Monday, February 25, 4:45 p.m.

We’re gonna show you what beer paradise is all about!” says the emcee, clinging to his mic in Pure’s DJ booth. To my father, this would mean one Heineken after mowing the lawn (you know, to wash down the dust and clippings) and then a second to actually savor. I accept a Stella Artois from the bartender—poured from the bottle into a logoed glass just for the purpose—and immediately notice that it’s lacking one of the little bibs that sits like a Christmas-tree skirt around the base of everyone else’s stemmed Belgian beer glass. Uh-oh—I’ve only been here about 20 minutes, and already I’m turning into a brew snob.

The doors open right at 5 p.m., making this probably the earliest I’ve ever seen the inside of Pure, and the first time I’ve had a chance to look at the newly renovated furnishings (courtesy of Fresh Wata’s Tricia Costello) as Nightclub & Bar Show attendees fall in to hit the complimentary buffet and open bar.
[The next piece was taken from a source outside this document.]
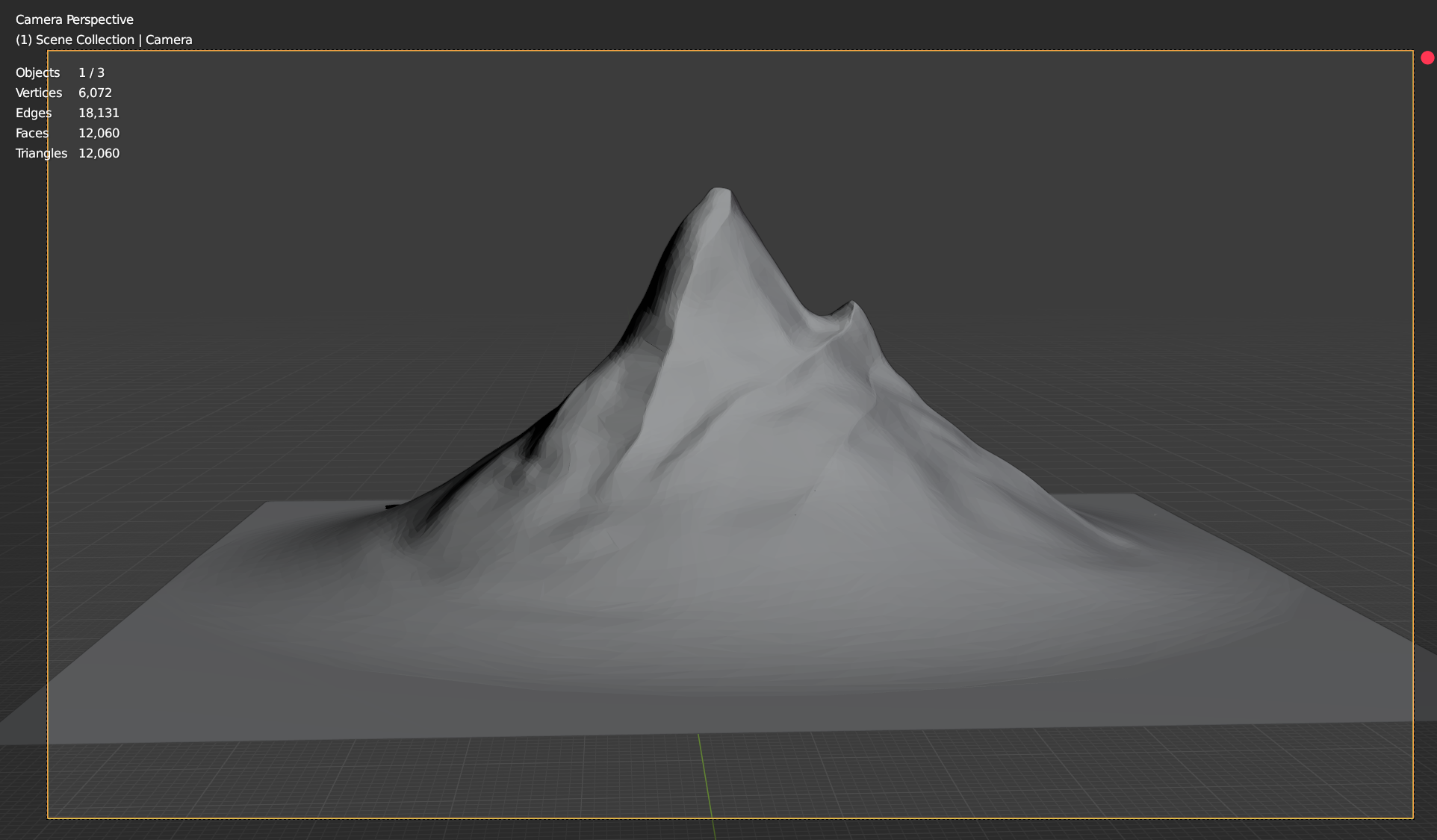1437x840 pixels.
Task: Click the 'Scene Collection | Camera' text
Action: point(104,40)
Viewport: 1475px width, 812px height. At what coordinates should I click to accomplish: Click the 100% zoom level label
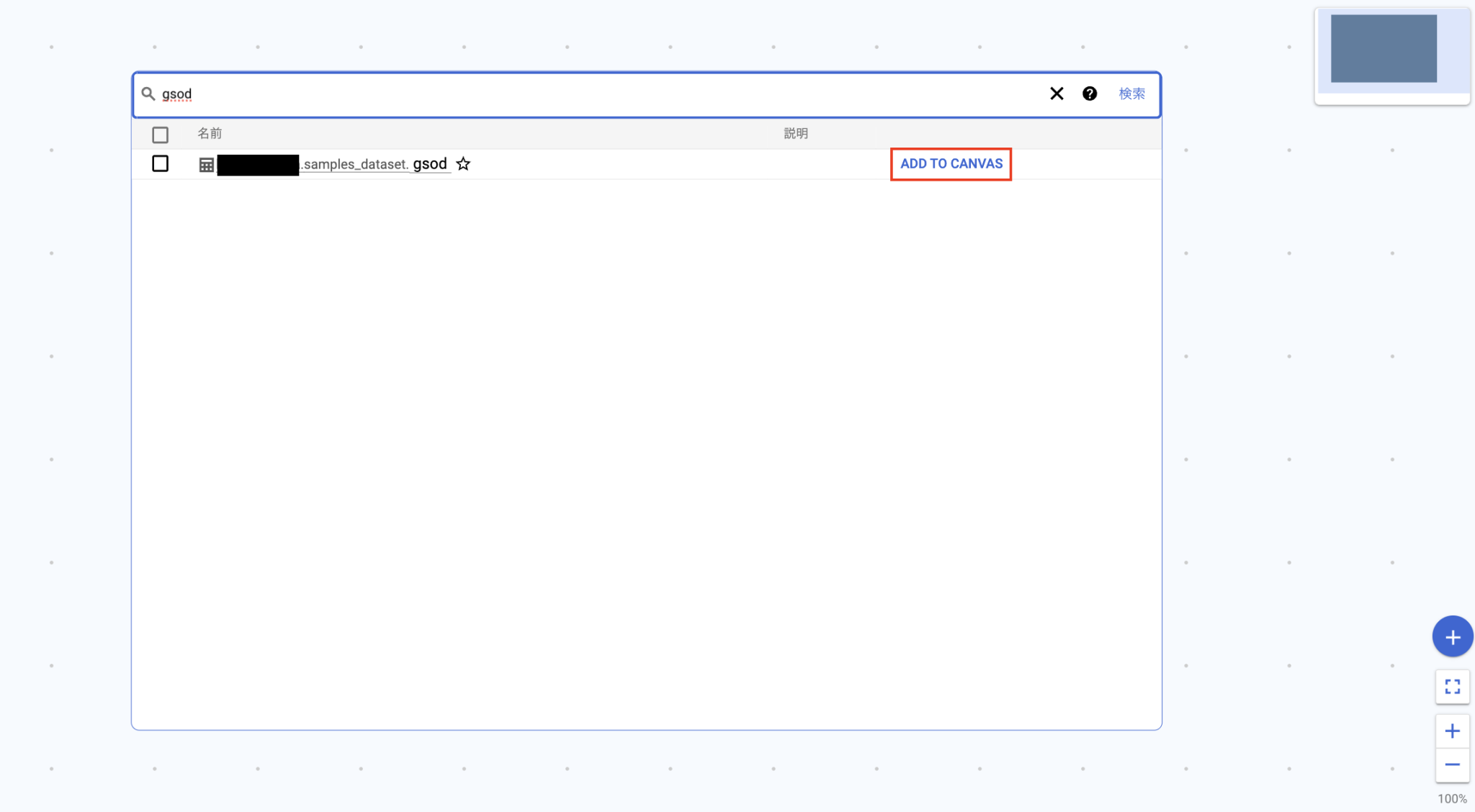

In the center of the dance floor, two temporary bars offer up three beers on tap and provide two sinks for washing glassware. A throng of bartenders in white Stella logo polo shirts cluster around as Cian Hickey of InBev International demonstrates the nine-step “ritual” for pouring a perfect Stella Artois draught, his look as serious and intense as a priest giving the sacrament. Even the vocabulary is sacred and awesome.

“This is called the Purification,” Hickey says with a slight brogue, taking the Stella glass by the stem (“Always by the stem!”) and soaping it up inside first with the stationary three-pronged brush, then laying it sideways to scrub the stem, before giving the base a little swirl and finally plunging it “from toe to top” into the second sink three times to get all the detergent out. Held up to the bright club lights, it’s the cleanest, proudest beer glass I’ve ever seen.

“Next comes the Sacrifice.” A chill goes up my spine as he tilts the glass at a 45-degree angle and pulls the first draught of foamy Stella, only introducing the glass after the initial pour has been allowed to run off—hence, sacrificing beer—catching the fresher beer midstream and filling the glass this way until straightening it near the top; this moment he calls Liquid Alchemy. A thick head forms as the glass is pulled out of the running stream (the Removal) and set aside as a second glass goes in.

While the Alchemy and the Head steps are repeated, Hickey deftly whisks a flat, dull knife from a canister and, again at a 45-degree angle, scrapes the foaming head off, sending it cascading down the front of the glass. For obvious reasons, this is called the Beheading, news he delivers with a satisfied smirk as nods of approval spread throughout the hopefuls. They will repeat these steps momentarily in the Draught Master Competition.

Hickey only has to eyeball the height of the head—two fingers tall inside the glass—for the Judgment, and of course his beers are perfection. Once again the glasses take a dip in the sink to wash off any fallout from the Beheading before they receive their puritanical little neck ruff drip-catchers and are placed in front of us, the judges, for the Bestowal, upon logoed coasters, as prim and clean as a baby on Easter Sunday. I feel guilty for wanting to drink it, but when I finally do, it’s with the utmost reverence.

The Ritual is performed over 14 times before Anthony “Paesan” Alba, the Nevada chapter VP of the United States Bartenders Guild, is named the winner and awarded a giant Stella glass as his trophy. In the fall, Alba will travel to Belgium to represent the U.S. in a worldwide search for the Draught Master with the greatest beer-pouring prowess as set out by the 1997 Belgian Draught Master Program.

“Every beer in Belgium has its own glass,” explains Hickey. With over 1,000 brands available, and a ritual of some sort associated with each, I would bow before the Draught Master as his humble servant, Heineken respectfully tucked behind my back.